Arnold also says she doesn’t hear about other students’ political beliefs unless they’re questioned about them particularly. “If I specifically ask or if we’re having a specific discussion, then I’ll be able to hear their political views,” she says. “But for the most part everybody kind of just keeps quiet about it.”

Freshman Luke Blonda agrees that there isn’t much political conversation happening on a regular basis at Big Sky, however he has differing views when it comes to politics. “I’m Republican because I believe that people should earn what they work for and get what they deserve,” he says. “I don’t follow politics too much but I know which side I’m on and why I’m on it.”

Most students don’t fully realize the effects that government has on their day-to-day life. The government sets standards on almost everything they do from the time they get to school to the time they leave, things like what they’re taught to what they can buy for lunch.

Blonda says government and politics play an undeniable role in the lives of students. “It’s why we’re here, without government and without economy we wouldn’t have this school, so we’re very heavily affected by it.”

But at the same time, some students would rather stay unaware. Arnold says that sometimes not knowing can be a blessing. “I think, in some cases, ignorance is bliss. If something big happens, people who might not know or keep up with the world might not be upset by what happened.” Despite this, she chooses to keep herself in-the-know. “I just really like to know and understand what’s happening, and how it will affect me or the people around me.”

Aside from their opposing views in many aspects of politics, both Arnold and Blonda can agree that politics have a major influence on people in society, whether they pay attention to them or not.
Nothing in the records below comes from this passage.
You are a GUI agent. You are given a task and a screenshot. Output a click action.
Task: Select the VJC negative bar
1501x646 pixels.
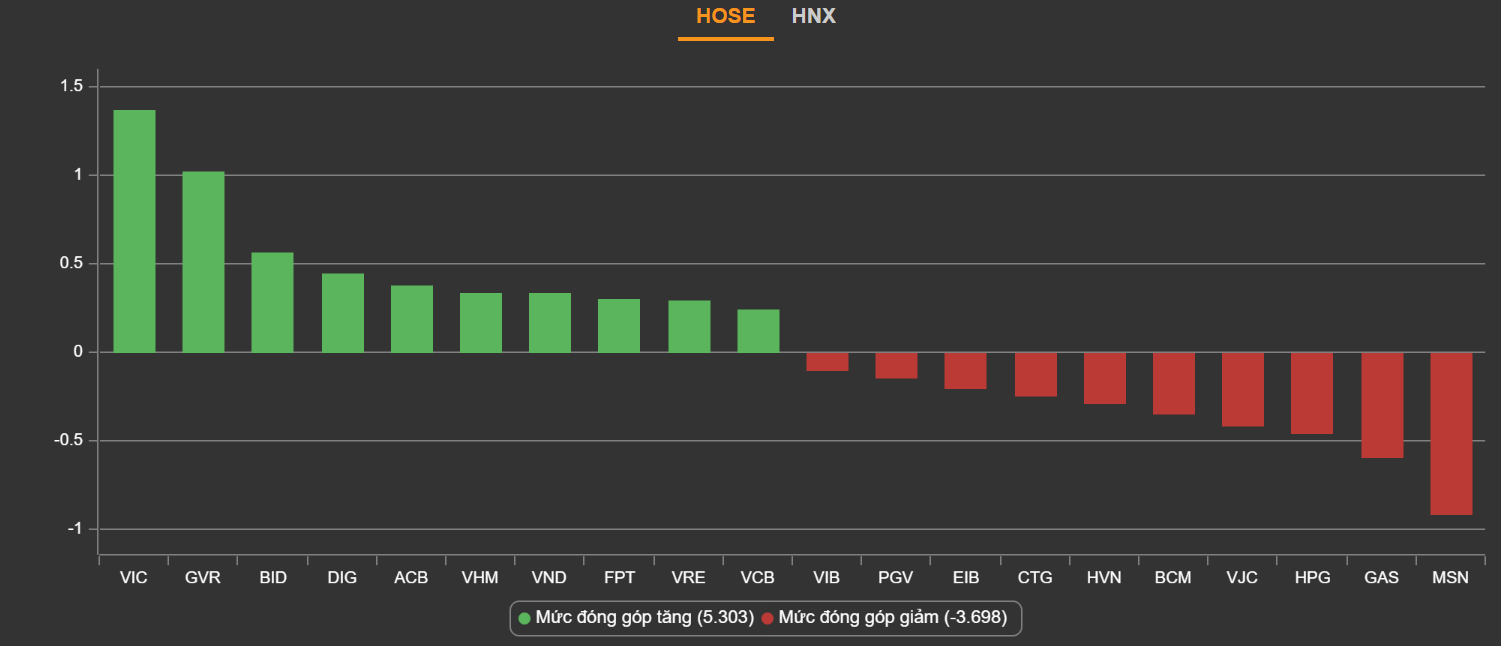click(x=1243, y=389)
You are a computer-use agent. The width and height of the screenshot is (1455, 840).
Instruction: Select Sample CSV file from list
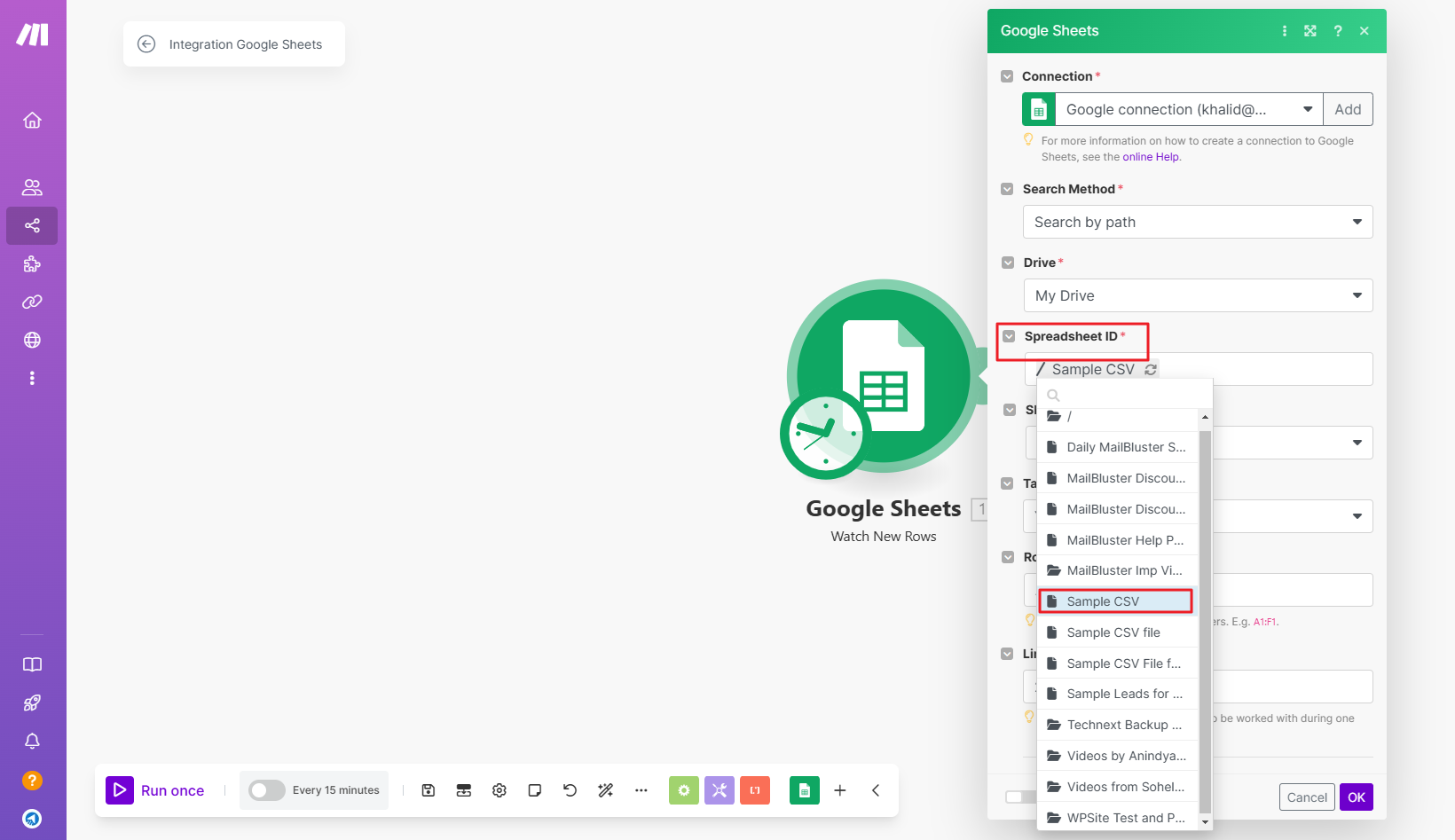pyautogui.click(x=1113, y=632)
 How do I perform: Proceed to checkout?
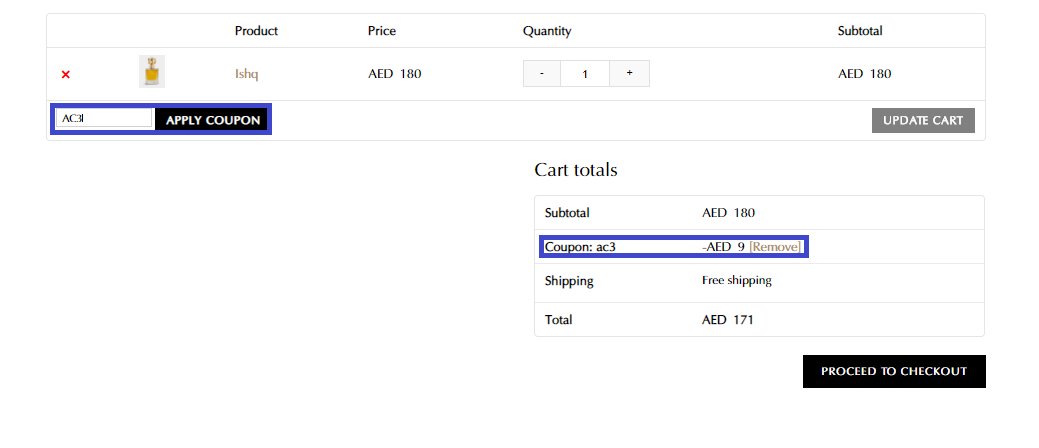tap(894, 371)
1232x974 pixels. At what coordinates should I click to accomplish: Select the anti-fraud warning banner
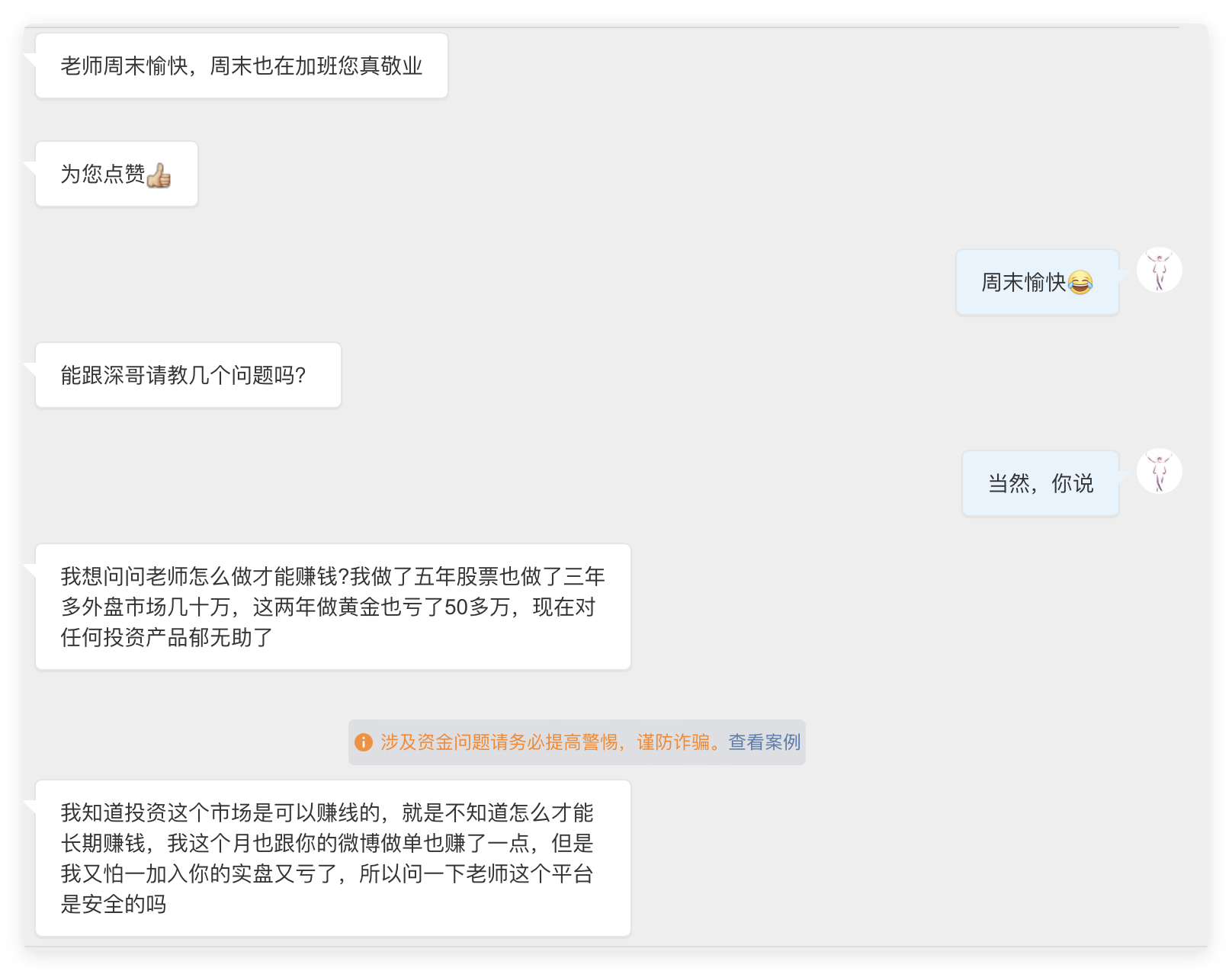[x=576, y=741]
Each claim that political beliefs often will affect the company you keep. “It influences a lot of the ways people interact with each other,” Arnold says. “Because some people have such strong political views they might not hang out with somebody if they have different views. And people might become friends if they have similar political views.”

Blonda is in agreement. “It seems that people are heavily influenced into liking or not liking certain people based on their political views.”

So even though you probably aren’t going to be hearing many heated political discussions between students at Big Sky, those with opinions, and those without, are constantly being impacted by what’s going on in politics, even if they don’t quite realize it.